● TASK TO COMPLETE: Copy out, word for word, the lines in the records below that run from the line containing "Given: Open the Assign Channel XLR icon" through the line containing "coord(713,616)".

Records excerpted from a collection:
- - - - -

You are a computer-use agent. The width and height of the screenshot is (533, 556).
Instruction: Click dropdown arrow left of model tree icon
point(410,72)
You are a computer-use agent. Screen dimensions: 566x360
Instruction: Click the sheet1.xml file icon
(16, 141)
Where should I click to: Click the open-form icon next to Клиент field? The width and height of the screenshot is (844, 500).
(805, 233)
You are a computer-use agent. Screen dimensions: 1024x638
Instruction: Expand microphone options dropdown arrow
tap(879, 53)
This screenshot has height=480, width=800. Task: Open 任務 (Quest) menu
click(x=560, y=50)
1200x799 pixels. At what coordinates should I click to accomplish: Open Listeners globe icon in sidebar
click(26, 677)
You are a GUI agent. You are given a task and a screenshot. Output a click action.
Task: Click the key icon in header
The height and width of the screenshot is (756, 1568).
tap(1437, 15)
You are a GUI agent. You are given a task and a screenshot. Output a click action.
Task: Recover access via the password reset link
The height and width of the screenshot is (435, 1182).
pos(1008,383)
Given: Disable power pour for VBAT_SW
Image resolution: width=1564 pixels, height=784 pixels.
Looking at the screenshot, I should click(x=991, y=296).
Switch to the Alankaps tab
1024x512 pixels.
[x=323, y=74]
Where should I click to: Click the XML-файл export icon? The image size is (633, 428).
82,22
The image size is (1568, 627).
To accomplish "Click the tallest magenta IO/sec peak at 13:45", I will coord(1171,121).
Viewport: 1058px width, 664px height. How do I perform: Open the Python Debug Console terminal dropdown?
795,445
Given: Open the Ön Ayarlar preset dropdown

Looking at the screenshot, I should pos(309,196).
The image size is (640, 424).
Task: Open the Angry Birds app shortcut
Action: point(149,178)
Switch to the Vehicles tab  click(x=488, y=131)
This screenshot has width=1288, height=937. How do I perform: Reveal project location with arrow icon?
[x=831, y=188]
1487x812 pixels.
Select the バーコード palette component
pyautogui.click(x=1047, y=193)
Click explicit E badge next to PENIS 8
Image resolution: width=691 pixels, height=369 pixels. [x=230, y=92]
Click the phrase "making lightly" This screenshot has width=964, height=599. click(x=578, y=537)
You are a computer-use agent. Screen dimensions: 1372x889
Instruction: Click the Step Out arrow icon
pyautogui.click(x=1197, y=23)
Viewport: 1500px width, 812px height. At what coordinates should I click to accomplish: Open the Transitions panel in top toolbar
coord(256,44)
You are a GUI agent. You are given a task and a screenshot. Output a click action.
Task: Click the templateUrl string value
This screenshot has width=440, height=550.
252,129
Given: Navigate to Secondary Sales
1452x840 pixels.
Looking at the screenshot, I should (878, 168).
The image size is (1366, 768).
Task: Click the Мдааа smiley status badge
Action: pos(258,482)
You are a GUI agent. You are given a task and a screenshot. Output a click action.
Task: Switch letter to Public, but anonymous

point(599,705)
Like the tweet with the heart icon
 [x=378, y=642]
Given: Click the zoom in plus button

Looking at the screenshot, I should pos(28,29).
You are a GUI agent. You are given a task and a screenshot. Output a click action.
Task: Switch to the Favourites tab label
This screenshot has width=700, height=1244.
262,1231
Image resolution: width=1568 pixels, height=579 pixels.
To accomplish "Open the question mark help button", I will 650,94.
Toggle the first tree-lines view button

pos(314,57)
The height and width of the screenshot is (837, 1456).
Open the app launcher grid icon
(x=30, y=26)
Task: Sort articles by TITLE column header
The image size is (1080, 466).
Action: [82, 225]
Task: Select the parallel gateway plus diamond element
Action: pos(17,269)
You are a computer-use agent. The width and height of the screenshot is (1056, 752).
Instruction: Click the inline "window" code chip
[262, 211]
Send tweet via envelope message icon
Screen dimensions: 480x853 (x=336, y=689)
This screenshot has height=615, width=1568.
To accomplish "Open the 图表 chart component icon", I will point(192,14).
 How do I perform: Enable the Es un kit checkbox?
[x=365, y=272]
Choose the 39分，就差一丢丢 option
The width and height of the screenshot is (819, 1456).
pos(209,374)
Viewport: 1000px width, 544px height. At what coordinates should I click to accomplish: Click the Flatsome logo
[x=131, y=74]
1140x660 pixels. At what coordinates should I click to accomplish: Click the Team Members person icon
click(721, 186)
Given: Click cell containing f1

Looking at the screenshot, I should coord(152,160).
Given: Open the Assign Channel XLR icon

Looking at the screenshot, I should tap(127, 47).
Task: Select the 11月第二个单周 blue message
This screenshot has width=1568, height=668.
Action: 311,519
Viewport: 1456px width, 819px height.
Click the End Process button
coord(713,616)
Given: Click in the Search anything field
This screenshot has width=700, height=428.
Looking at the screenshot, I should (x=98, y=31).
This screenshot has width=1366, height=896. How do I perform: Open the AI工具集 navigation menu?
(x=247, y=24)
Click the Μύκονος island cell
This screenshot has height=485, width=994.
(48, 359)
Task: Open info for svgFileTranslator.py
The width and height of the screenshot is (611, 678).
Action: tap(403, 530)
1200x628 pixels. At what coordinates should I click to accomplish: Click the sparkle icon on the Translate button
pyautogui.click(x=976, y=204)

- - - - -

● TASK OUTPUT:
Given: Open the Assign Channel XLR icon

Looking at the screenshot, I should tap(127, 47).
Task: Select the 11月第二个单周 blue message
This screenshot has width=1568, height=668.
Action: 311,519
Viewport: 1456px width, 819px height.
Click the End Process button
coord(713,616)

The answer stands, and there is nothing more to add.